# Why does drop time remain constant regardless of initial horizontal velocity?

1. Nov 20, 2008

### charlatain

So in projectile motion, an object launched horizontally traveling over a certain displacement (Δx), fall time remains constant regardless of what this horizontal velocity was.

I understand that in this equation:

Δx = v(avg) × Δt

as horizontal velocity increases, displacement also increases, with time serving as the constant of variation. Mathematically, this makes sense. But in reasoning, I'm having a hard time grasping the concept. Just why does time remain constant?​

2. Nov 20, 2008

### aerospaceut10

You should think of the velocity of the object in two components, the vertical and horizontal. Because the time for the object to hit the ground from that height is not going to change since the height hasn't been changed...you only are concerned with the initial height, gravity, and the initial velocity. All in the vertical direction, that is.

3. Nov 20, 2008

### montoyas7940

Initial vertical velocity, acceleration due to gravity and vertical displacement are not changed by horizontal velocity (at a small scale). There is nothing else to change so why expect time to change. It does seem counter-intuitive but the math reveals the truth.

4. Nov 20, 2008

### uart

Yes it does so if you ignore air resistance and any other aerodynamic forces.

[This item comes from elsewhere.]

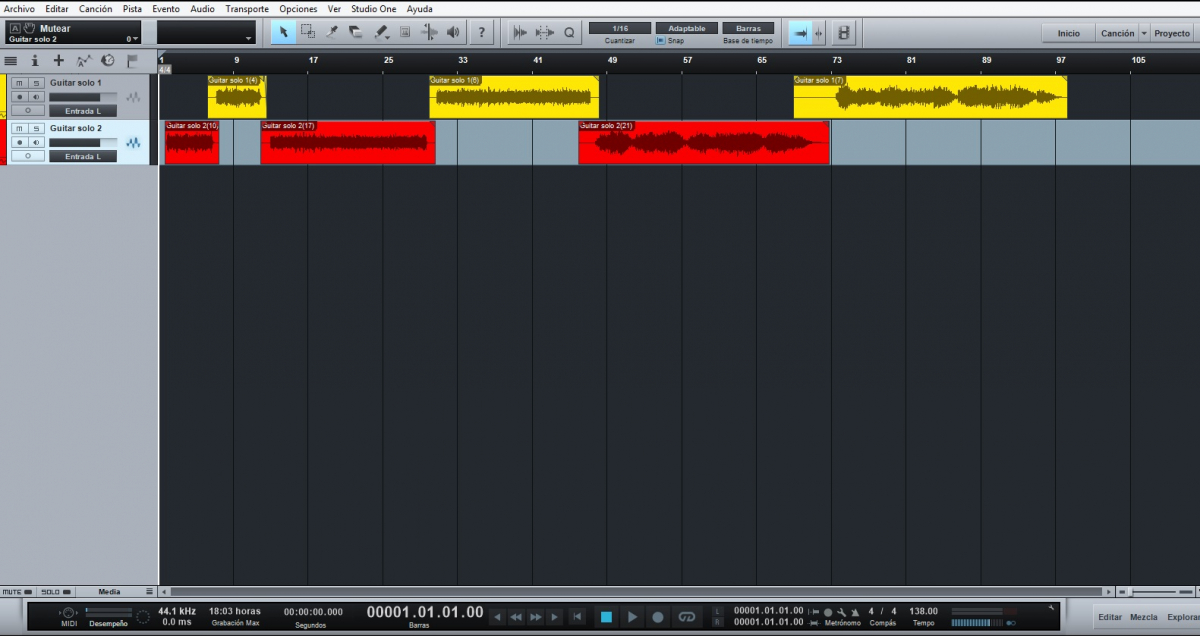
Task: Open the Transporte menu
Action: [x=246, y=9]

Why? Well it should be pretty obvious that if you exclude any aerodynamic forces then the horizontal component of velocity can have no effect at all on the vertical forces (and visa versa). Does that make sense?

5. Nov 20, 2008

### charlatain

I suppose.

So what I understand (of course, air resistance being negligible):

The horizontal (x) motion of an object is entirely independent on its vertical (y) motion. Initial vertical velocity, acceleration due to gravity and vertical displacement are not affected by horizontal velocity, therefore time is not expected to change either. For example, simply dropping an object down vertically or launching it horizontally at any velocity will yield the same drop time simply because horizontal and vertical components CANNOT influence one another, given that the height, initial vertical velocity, acceleration due to gravity are kept constant.

Is that somewhere near?

6. Nov 22, 2008

### mordechai9

You are on the right track here. Allow me to be very clear, and systematic.

Essentially we are talking about Newton's 2nd law, F=ma. The key concept is that this equation is a vector equation. It decomposes into three different equations, relating the forces in the x-direction to the acceleration in the x-direction, and similarly for the y and z directions. Let's call these the x-force, y-force, and z-force equations.

Consider the y-force equation. The gravity force, as we know, always points downwards; hence the gravity force shows up in the y-force equation. But the gravity force is the only force pointing in the y-direction; so the the acceleration in the y-direction is only governed by the gravity force. Hence the "drop time" as you call it has no dependency on the velocity in the x-direction.

I believe this is the most systematic reasoning by which you would come to your conclusion. Please reply if you still don't understand.